## TASK ITEM
Transcription, pictures excluded: write out the data below exactly.

## LISTED RECORDS

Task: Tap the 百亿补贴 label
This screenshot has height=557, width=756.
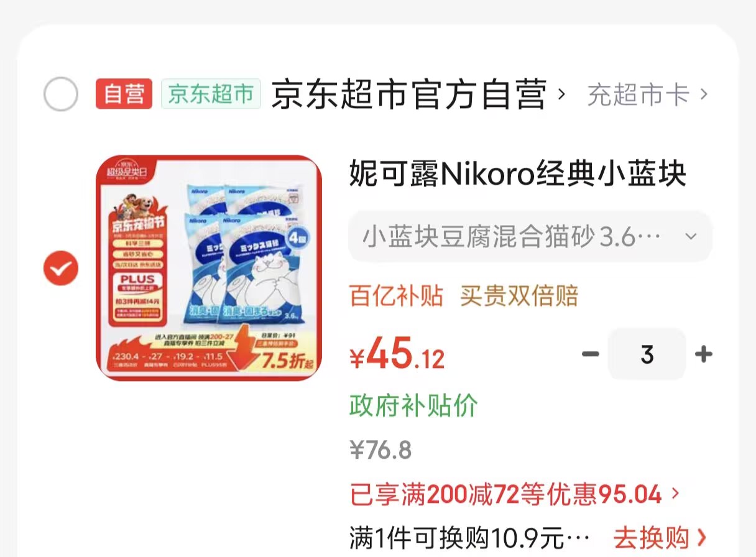Action: pyautogui.click(x=397, y=296)
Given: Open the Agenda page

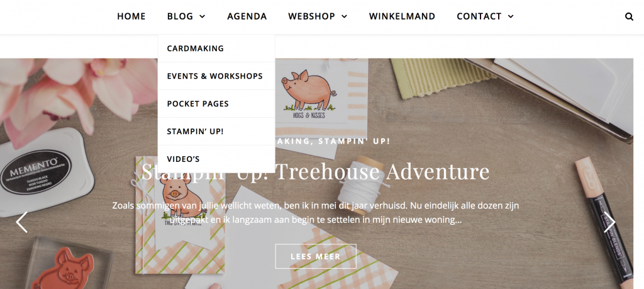Looking at the screenshot, I should [x=247, y=16].
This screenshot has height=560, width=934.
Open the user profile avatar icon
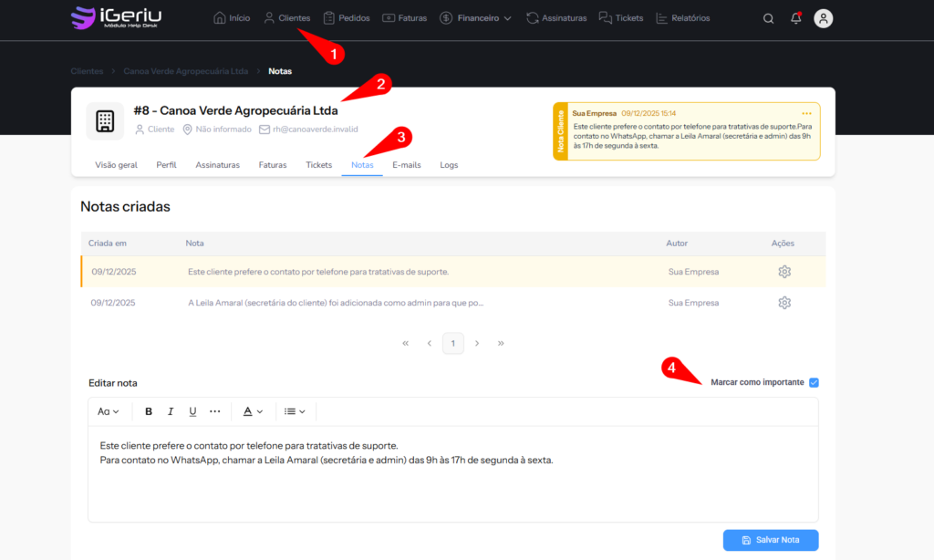pyautogui.click(x=824, y=18)
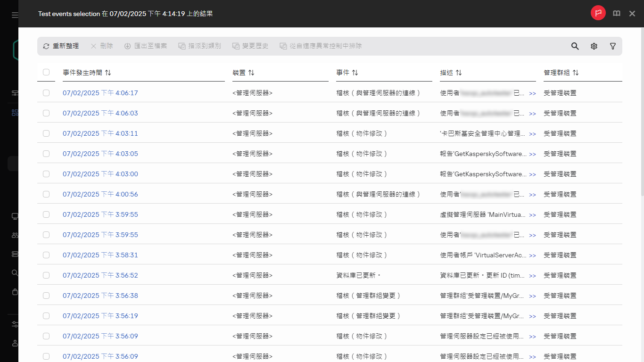644x362 pixels.
Task: Check the checkbox of the 3:56:52 database update event
Action: 46,275
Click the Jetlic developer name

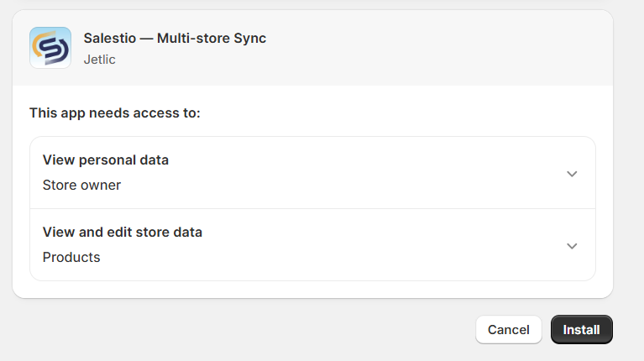(99, 60)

## EXERCISE RESPONSE
Task: Tap the 百亿补贴 label
This screenshot has height=557, width=756.
Action: pyautogui.click(x=397, y=296)
Given: Open the Agenda page

Looking at the screenshot, I should [x=247, y=16].
This screenshot has height=560, width=934.
Open the user profile avatar icon
pyautogui.click(x=824, y=18)
644x362 pixels.
Task: Check the checkbox of the 3:56:52 database update event
Action: 46,275
Click the Jetlic developer name

(99, 60)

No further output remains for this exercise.